American passenger cab diesel locomotive

The EMC EA/EB is an early passenger train-hauling diesel locomotive built from May 16, 1937, to 1938 by Electro-Motive Corporation of La Grange, Illinois for the Baltimore and Ohio Railroad. They were the first model in a long line of passenger diesels of similar design known as EMD E-units. Each locomotive unit developed 1800 hp from two 900 hp Winton 201-A diesel engines, driving the wheels through an electric transmission—the generator driven by each engine provided current for traction motors. The locomotives were of A1A-A1A wheel arrangement—two three-axle trucks of which only the outer two axles were powered. Six two-unit 3600 hp locomotives were produced, each consisting of a lead cab-equipped EA A unit and a cabless booster EB B unit. They were numbered 51 through 56; the A units bore the bare number and the B units the number followed by 'X'.

== Trains hauled ==
The six locomotives hauled some of the major named trains of the B&O; the Royal Blue, the Capitol Limited, the National Limited, and others. These trains were streamliners in appearance, but they were built largely of refurbished heavyweight passenger cars rebuilt with smooth sides, smooth rooflines, air conditioning, new interiors and modern appointments.

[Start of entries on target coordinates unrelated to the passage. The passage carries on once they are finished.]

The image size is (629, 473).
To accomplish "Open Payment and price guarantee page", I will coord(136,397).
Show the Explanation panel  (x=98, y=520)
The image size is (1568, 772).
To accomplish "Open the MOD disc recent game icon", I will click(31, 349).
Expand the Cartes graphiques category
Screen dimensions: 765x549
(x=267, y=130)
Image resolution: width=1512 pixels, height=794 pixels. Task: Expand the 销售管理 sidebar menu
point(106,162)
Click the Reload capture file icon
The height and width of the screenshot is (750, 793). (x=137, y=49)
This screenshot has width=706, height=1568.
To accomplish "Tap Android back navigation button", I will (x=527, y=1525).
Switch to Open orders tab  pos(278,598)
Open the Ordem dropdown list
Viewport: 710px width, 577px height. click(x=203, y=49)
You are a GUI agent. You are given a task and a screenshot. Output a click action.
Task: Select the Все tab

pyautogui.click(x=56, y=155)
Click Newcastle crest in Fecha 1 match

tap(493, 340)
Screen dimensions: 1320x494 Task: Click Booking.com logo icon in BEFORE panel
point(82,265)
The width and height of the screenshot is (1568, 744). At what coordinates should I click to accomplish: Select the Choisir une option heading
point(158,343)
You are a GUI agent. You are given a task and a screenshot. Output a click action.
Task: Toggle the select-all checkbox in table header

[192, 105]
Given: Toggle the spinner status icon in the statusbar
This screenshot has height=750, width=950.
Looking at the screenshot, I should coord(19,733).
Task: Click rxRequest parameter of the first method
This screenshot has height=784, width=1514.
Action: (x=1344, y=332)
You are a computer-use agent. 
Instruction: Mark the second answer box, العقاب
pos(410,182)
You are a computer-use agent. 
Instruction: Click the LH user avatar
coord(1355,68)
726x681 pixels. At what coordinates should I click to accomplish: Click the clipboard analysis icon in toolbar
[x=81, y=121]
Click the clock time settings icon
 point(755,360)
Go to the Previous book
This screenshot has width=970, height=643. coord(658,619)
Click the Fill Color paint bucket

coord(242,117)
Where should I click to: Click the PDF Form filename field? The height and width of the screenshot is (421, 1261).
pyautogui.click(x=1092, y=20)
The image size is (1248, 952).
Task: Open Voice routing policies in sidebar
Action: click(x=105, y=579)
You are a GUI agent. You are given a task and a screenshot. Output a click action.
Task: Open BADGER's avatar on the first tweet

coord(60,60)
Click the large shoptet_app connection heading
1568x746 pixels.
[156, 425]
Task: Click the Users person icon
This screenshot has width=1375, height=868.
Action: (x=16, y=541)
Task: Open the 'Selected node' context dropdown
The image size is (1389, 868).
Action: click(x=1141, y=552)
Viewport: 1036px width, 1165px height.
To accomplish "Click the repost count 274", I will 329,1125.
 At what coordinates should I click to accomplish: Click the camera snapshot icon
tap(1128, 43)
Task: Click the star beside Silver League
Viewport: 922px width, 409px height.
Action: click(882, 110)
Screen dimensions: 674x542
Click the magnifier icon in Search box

B&O 52 was sold to the Alton Railroad in 1940. This locomotive became a Gulf, Mobile and Ohio Railroad unit in 1947.

== Significance and influence ==
The EA/EB—along with the more-or-less simultaneous E1 for the Atchison, Topeka and Santa Fe Railway and the E2 for the Union Pacific Railroad, Chicago and North Western Railway and Southern Pacific Railroad—represented an important step in the evolution of the passenger diesel locomotive. While the EA, E1 and E2 were each built for a specific railroad, they were largely identical mechanically and were a step further away from the custom-built, integrated streamliner and towards mass-produced passenger locomotives—a step achieved with the E3 and E6, EMD's later models.

== Rebuild history ==
The pioneering Winton 201-A V12 engines used in early streamliners like the B&O Railroad Museum’s EMC EA No. 51 suffered from chronic piston, ring, and cylinder liner wear. Rather than a strict chronological rebuild frequency, mechanical crews performed constant component repairs and part replacements as maintenance inspections dictated. In the early 1950s, rather than continuing frequent major rebuilds of the temperamental Winton power plants, the B&O sent their EA/EB units back to Electro-Motive Division (EMD) to swap out the original engines for modern, more reliable EMD 567 diesels.

== Styling ==
The EA/EB and E1 featured largely identical and innovative styling showing the influence of the Electro-Motive Corporation's new buyer General Motors. While mechanically they had much in common with previous, experimental EMC locomotives, GM understood the importance of looking new and exciting, not merely being technically innovative. This basic "slant nose" style was continued in the subsequent E3, E4, E5 and E6 models, while a more "bulldog nose" style was tried in the E2 and a style somewhere in between was used for the E7, E8 and E9, as well as the EMD F-Units.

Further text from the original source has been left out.